The number of refugees taken in by the United States last year decreased more than in any other country, according to a new report.
According to Pew Research Center analysis of data from the United Nations High Commissioner for Refugees released Thursday, it is the first time America has resettled fewer refugees than the combined total of all other nations since the 1980 U.S. Refugee Act, which allows the president to set caps on the number admitted.
President Donald Trump in 2017 dropped the cap on refugee admissions to 45,000, the lowest level set by a U.S. president since 1980.
The United States has historically led the world in refugee resettlement, and has admitted three million of the more than four million refugees resettled worldwide since 1980, Pew reported.
Last year, the United States resettled 33,000 refugees, the country's lowest total since the years following 9/11 — and a deep drop from 2016, when the Obama administration allowed the resettlement of about 97,000, Pew reported.
Other countries resettled more than twice as many refugees – 69,000 – even though refugee resettlement in those nations was also down from 92,000 in 2016.
Previously, the closest the rest of the world had come to surpassing the United States on this measure was 2003, when America resettled about 28,000 refugees and the rest of the world resettled about 27,000, Pew reported.
According to The Hill, Trump had previously lowered the refugee cap to 50,000 in his executive order barring travelers from some Muslim-majority countries. The first version of that travel ban also temporarily halted refugee resettlements.
The administration lifted the halt on the refugee program in January, as it vowed higher scrutiny of refugees, The New York Times reported at the time.

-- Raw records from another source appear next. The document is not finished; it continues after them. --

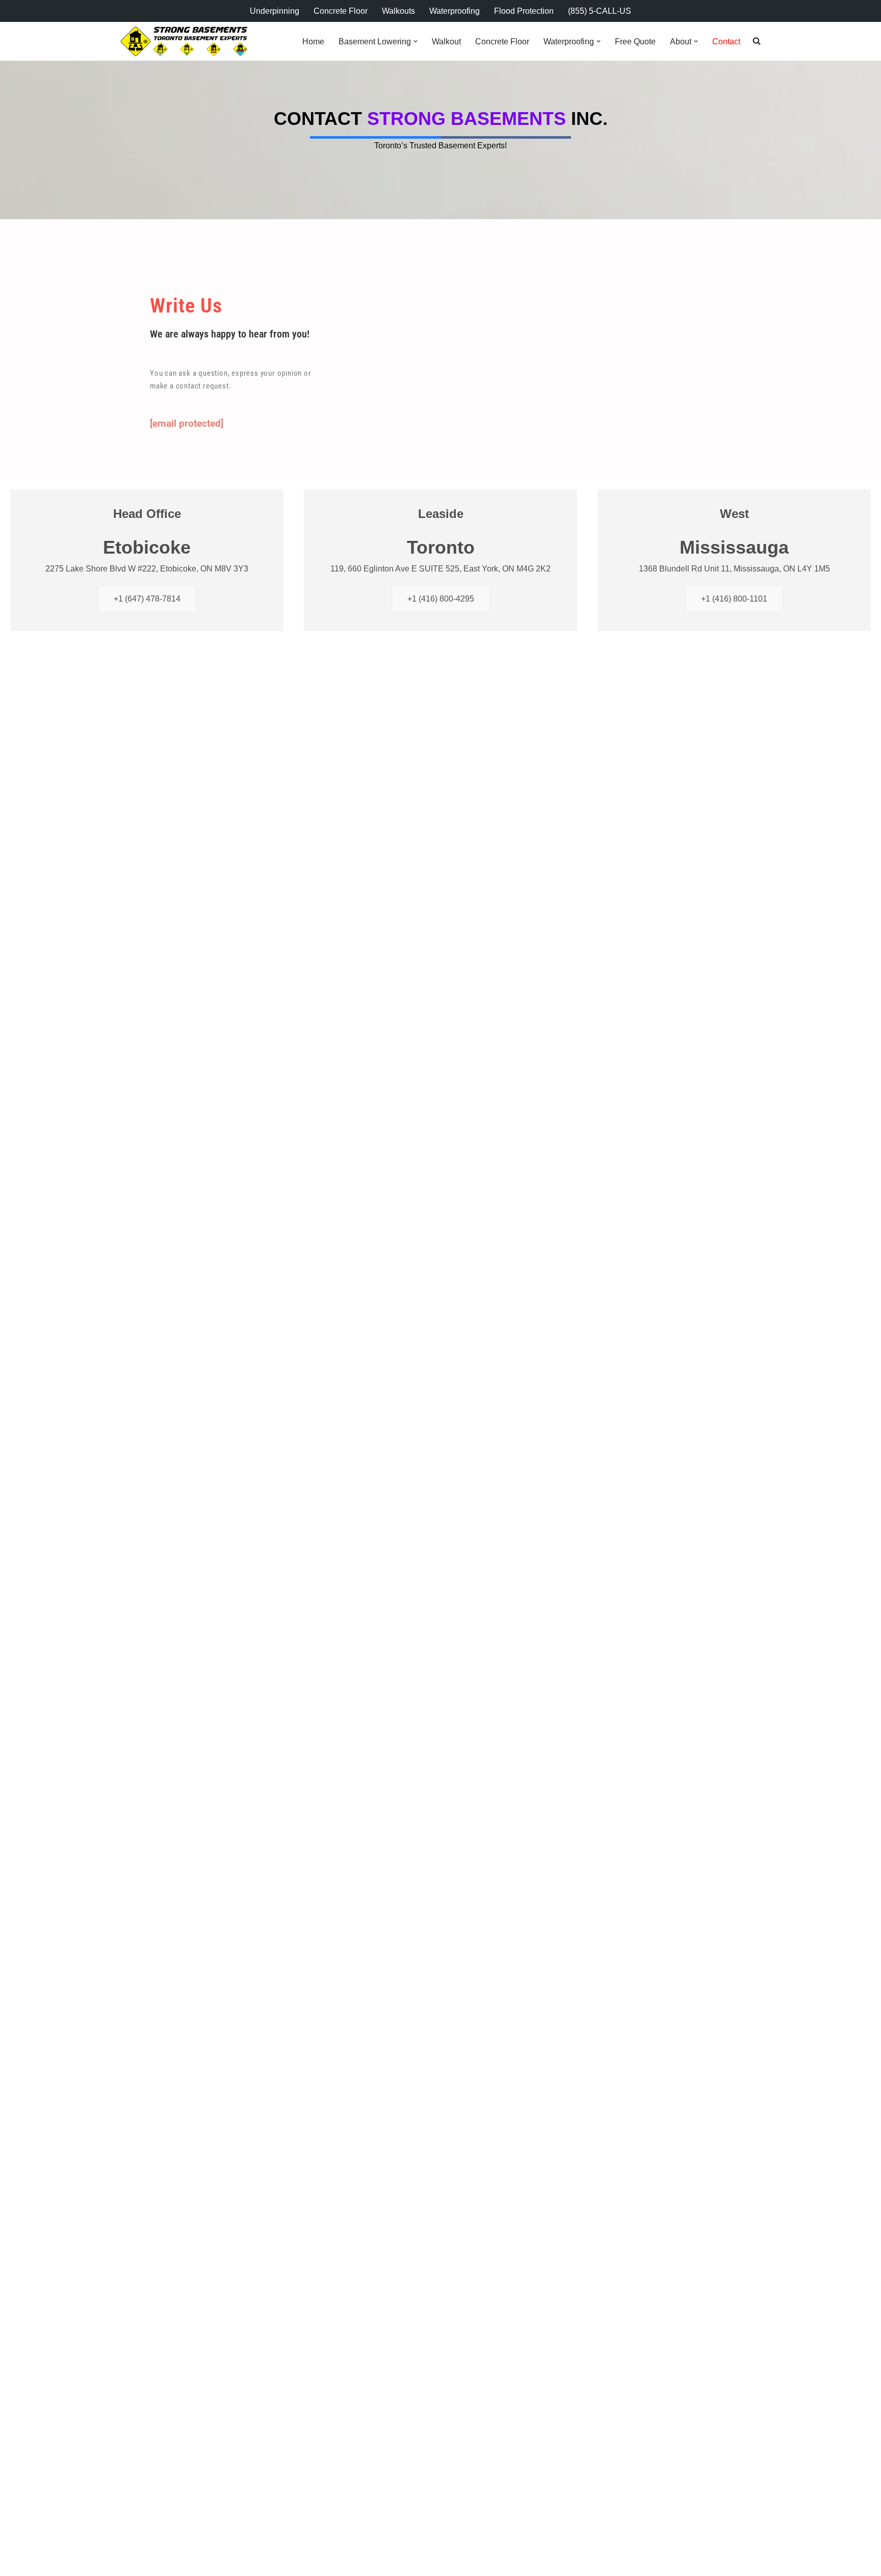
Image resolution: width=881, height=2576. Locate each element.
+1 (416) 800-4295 (440, 598)
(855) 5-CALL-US (599, 11)
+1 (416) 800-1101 (734, 598)
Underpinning (274, 11)
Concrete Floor (341, 11)
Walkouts (398, 11)
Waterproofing (454, 11)
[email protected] (186, 423)
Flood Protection (524, 11)
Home (313, 41)
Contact (726, 41)
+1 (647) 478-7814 (147, 598)
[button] (415, 41)
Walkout (446, 41)
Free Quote (635, 41)
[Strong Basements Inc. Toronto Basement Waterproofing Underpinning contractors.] (184, 41)
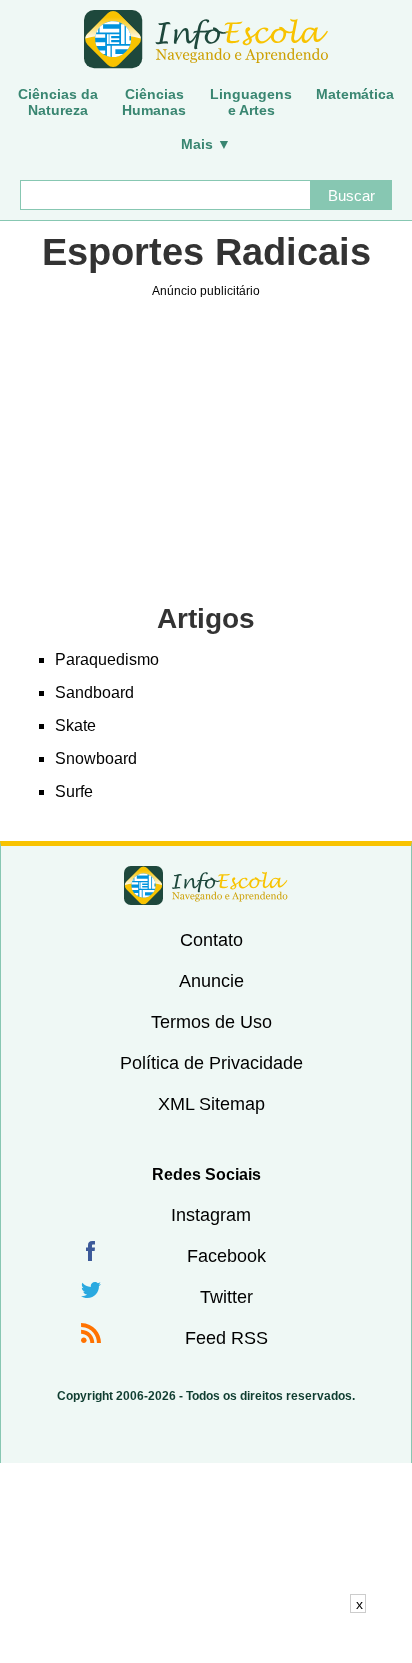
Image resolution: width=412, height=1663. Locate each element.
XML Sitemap (211, 1104)
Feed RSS (226, 1338)
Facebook (226, 1256)
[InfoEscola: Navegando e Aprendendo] (206, 40)
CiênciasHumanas (154, 102)
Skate (75, 725)
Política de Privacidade (211, 1063)
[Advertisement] (206, 1638)
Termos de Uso (211, 1022)
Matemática (355, 94)
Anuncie (211, 981)
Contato (211, 940)
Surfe (74, 791)
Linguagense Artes (251, 102)
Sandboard (94, 692)
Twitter (226, 1297)
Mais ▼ (206, 144)
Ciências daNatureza (58, 102)
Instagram (211, 1215)
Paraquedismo (107, 659)
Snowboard (96, 758)
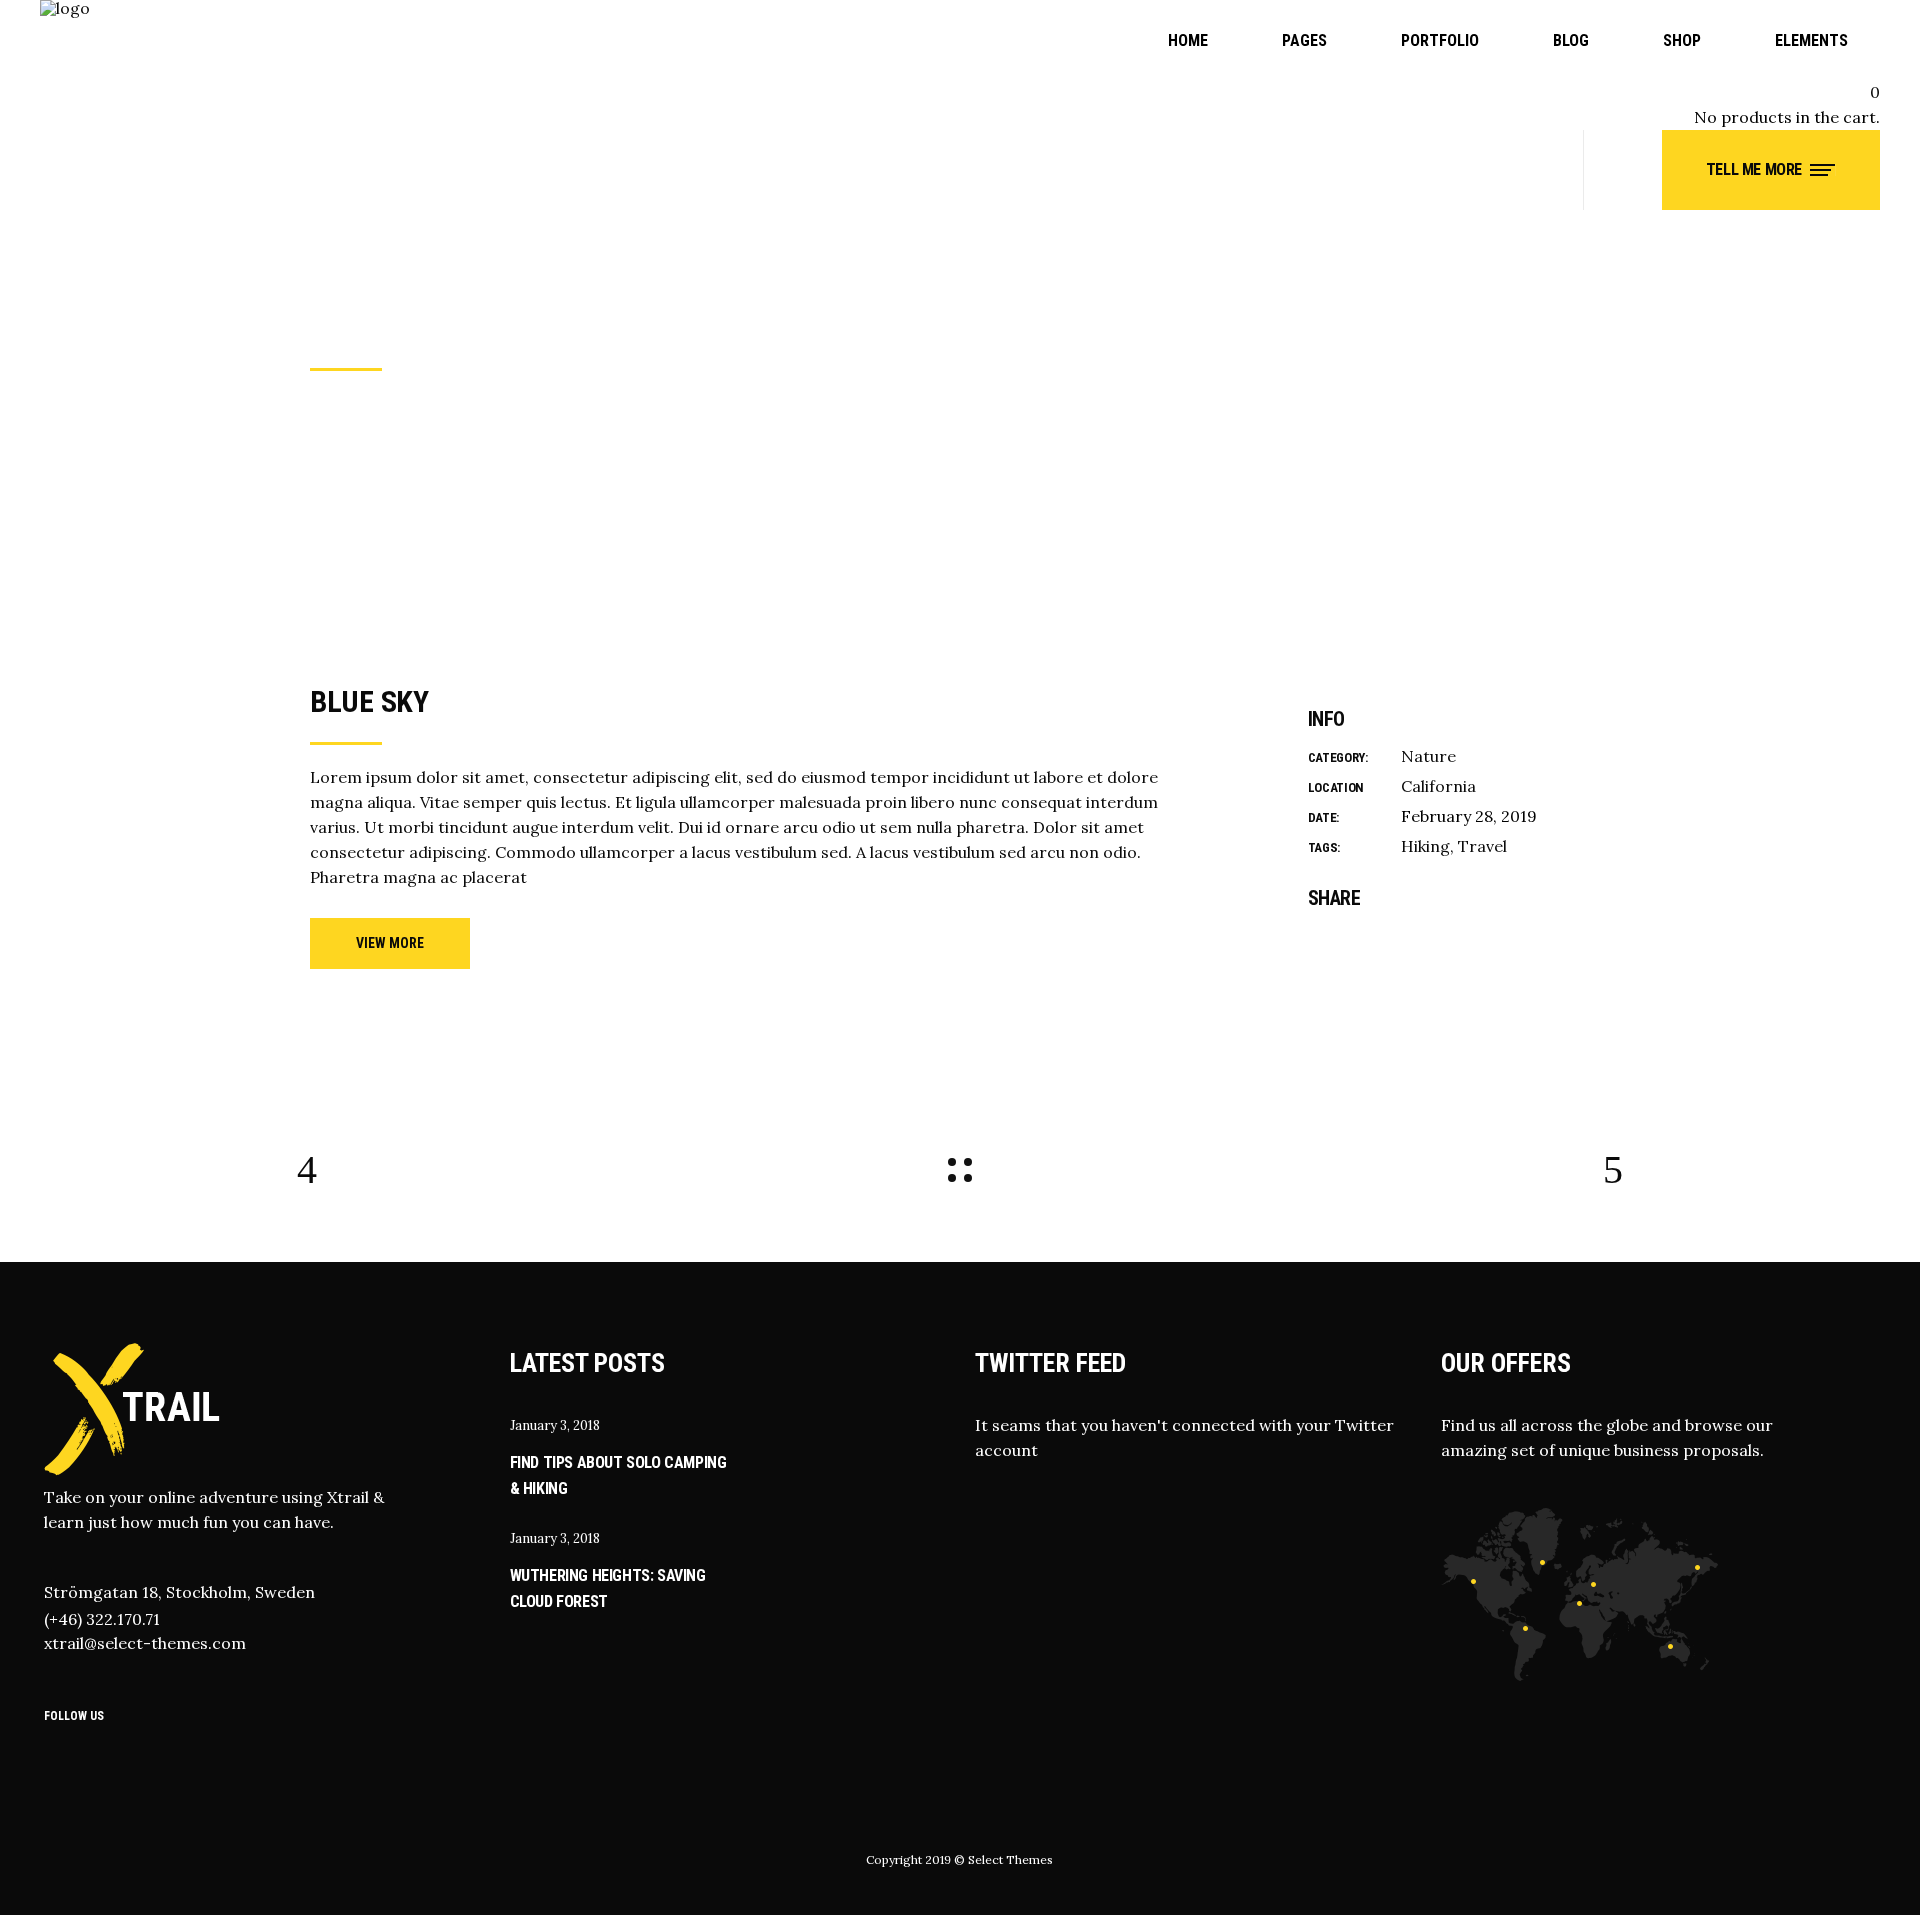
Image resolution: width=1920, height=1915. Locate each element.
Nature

"These additional security measures will make it harder for bad actors to exploit our refugee program, and they will ensure we take a more risk-based approach to protecting the homeland," Secretary of Homeland Security Kirstjen Nielsen said in a statement in January.
The administration's moves on refugees have alarmed human rights groups.
Ken Isaacs, Trump's pick to lead the top United Nations agency for migration, lost his bid late last month because of U.S. policies like travel bans and migrant family separations — and his own comments that critics have called anti-Muslim, the Associated Press reported.